» Dataset entries
◆ ◆ ◆ ◆

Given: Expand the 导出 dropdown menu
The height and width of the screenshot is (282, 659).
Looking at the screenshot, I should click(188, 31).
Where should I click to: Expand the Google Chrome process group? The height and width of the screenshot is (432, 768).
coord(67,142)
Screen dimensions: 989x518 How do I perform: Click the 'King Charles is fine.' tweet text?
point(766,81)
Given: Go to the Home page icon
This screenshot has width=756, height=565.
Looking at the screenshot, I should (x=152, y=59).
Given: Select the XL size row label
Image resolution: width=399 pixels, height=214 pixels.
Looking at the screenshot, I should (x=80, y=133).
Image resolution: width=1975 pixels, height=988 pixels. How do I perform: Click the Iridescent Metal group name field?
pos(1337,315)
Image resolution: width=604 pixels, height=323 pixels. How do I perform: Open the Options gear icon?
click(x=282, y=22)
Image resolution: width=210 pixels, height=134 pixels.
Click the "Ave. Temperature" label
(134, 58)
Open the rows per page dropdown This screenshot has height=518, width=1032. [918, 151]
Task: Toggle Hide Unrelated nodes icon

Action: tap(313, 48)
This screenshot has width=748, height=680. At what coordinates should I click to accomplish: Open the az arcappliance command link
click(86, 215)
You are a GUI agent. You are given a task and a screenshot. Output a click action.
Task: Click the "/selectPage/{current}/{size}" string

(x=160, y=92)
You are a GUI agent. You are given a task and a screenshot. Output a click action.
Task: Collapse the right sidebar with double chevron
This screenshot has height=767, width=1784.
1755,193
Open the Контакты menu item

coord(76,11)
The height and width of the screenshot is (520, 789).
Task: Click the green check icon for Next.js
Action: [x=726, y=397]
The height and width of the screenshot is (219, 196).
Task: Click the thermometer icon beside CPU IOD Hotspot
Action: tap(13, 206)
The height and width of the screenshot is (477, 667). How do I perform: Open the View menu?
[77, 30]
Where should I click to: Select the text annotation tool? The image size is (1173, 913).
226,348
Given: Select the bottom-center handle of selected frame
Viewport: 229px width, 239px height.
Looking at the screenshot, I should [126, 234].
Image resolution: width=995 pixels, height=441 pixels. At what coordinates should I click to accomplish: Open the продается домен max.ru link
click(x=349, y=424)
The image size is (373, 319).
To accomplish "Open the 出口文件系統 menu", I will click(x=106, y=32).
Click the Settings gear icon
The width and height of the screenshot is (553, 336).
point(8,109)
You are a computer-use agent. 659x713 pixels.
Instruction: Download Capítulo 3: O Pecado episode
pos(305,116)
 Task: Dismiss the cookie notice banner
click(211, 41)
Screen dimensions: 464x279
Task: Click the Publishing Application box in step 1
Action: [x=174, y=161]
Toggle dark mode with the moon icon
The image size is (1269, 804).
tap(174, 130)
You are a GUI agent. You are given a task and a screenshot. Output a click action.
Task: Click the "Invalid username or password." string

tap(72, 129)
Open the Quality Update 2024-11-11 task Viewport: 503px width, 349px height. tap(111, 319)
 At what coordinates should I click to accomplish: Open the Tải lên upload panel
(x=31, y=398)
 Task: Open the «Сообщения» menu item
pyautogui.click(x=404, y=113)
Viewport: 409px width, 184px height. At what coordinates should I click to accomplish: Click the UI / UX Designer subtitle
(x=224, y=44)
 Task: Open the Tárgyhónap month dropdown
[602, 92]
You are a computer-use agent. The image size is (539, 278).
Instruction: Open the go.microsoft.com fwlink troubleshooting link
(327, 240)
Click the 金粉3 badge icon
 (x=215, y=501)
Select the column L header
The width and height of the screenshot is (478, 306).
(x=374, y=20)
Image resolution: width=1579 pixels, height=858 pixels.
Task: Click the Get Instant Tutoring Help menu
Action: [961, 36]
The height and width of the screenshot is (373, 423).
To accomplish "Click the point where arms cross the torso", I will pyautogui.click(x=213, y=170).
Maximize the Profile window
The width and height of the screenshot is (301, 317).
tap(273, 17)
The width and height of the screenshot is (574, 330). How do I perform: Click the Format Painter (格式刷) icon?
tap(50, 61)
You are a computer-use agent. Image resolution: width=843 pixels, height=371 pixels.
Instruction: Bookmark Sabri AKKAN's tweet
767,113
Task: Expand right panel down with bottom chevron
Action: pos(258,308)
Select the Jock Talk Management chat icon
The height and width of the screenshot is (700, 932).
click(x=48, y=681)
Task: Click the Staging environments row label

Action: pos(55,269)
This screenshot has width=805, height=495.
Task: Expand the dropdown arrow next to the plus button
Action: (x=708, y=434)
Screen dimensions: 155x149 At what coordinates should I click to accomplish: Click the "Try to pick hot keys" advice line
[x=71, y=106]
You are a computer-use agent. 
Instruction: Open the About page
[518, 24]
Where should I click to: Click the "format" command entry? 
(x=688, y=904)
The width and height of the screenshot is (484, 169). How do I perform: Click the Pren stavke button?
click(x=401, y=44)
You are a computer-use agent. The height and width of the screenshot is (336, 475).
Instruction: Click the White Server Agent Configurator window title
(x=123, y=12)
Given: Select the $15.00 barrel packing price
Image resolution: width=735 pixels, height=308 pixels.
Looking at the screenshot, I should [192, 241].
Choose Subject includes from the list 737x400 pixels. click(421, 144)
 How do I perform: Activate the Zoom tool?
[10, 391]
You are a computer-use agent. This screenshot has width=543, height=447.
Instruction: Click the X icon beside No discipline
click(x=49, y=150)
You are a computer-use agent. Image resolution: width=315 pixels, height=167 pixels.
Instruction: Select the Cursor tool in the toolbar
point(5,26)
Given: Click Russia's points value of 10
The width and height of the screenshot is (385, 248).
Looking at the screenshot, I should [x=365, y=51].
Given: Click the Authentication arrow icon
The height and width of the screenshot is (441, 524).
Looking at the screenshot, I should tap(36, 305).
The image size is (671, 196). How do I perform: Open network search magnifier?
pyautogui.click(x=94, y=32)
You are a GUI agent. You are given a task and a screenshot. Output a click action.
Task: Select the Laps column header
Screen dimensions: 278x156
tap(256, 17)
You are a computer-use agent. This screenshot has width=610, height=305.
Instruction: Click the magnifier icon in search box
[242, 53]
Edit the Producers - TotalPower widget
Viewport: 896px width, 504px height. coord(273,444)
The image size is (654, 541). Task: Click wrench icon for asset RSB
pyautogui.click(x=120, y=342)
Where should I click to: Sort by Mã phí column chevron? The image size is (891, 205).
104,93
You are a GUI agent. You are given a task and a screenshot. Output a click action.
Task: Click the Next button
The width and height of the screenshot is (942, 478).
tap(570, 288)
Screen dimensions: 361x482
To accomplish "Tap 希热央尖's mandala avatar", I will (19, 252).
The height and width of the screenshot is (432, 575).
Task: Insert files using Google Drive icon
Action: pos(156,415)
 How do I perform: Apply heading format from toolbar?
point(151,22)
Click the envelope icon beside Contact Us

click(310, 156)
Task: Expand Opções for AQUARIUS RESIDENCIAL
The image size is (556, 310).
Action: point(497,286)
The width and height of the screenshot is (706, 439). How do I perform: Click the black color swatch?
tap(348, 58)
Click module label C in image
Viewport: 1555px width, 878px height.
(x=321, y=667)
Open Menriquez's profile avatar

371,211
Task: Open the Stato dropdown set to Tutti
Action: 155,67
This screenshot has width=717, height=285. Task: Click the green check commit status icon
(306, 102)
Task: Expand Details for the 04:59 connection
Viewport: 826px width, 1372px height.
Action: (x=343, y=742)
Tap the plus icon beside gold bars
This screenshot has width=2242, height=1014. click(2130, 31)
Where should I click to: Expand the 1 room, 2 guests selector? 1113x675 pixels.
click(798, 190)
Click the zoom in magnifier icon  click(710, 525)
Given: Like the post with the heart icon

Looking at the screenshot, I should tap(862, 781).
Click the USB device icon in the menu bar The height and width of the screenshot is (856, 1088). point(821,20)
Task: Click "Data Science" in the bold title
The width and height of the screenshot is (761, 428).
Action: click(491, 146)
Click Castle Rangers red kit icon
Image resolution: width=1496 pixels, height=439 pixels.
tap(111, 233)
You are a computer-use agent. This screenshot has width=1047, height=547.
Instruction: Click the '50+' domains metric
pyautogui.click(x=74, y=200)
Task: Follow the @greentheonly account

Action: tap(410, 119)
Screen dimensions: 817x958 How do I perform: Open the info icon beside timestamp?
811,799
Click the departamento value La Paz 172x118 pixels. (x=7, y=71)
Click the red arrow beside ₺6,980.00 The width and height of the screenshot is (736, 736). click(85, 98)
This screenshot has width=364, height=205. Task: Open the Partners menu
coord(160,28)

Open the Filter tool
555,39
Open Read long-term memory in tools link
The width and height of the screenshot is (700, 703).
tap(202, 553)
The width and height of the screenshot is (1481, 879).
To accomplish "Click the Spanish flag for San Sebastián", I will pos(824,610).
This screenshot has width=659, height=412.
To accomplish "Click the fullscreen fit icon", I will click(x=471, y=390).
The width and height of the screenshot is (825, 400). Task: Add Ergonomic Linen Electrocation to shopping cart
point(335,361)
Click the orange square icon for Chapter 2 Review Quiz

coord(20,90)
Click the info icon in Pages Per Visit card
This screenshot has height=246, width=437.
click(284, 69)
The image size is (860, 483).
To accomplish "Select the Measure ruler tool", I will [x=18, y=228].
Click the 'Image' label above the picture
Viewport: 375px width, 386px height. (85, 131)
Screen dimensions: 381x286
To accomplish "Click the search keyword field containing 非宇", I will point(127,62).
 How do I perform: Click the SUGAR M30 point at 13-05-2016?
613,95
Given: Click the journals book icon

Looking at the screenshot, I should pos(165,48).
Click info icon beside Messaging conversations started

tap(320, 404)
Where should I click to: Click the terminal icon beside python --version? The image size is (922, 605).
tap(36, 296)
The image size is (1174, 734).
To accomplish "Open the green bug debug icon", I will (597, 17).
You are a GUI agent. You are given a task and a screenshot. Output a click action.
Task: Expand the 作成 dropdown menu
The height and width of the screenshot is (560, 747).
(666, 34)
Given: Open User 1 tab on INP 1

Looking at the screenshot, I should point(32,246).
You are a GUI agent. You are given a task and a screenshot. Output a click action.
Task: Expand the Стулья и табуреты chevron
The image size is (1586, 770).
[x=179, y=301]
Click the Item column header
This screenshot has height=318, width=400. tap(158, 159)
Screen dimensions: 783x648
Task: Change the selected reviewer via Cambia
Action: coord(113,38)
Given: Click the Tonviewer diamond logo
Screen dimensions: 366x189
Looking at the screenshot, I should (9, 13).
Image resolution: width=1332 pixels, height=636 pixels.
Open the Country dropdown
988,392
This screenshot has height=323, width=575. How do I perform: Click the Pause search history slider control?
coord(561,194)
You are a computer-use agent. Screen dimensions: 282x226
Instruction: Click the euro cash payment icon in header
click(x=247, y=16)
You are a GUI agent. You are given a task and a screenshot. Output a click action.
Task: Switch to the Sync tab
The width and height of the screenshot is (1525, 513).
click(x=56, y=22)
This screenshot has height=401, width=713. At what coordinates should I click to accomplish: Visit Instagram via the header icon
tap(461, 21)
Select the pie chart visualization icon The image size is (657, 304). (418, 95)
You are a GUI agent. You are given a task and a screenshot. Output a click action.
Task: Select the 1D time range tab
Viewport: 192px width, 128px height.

◆ ◆ ◆ ◆

» Task goal
Nothing but the lines from the beginning of the records through the line with "Given: Go to the Home page icon" should appear, each printed exactly.

» Task solution
Given: Expand the 导出 dropdown menu
The height and width of the screenshot is (282, 659).
Looking at the screenshot, I should click(188, 31).
Where should I click to: Expand the Google Chrome process group? The height and width of the screenshot is (432, 768).
coord(67,142)
Screen dimensions: 989x518 How do I perform: Click the 'King Charles is fine.' tweet text?
point(766,81)
Given: Go to the Home page icon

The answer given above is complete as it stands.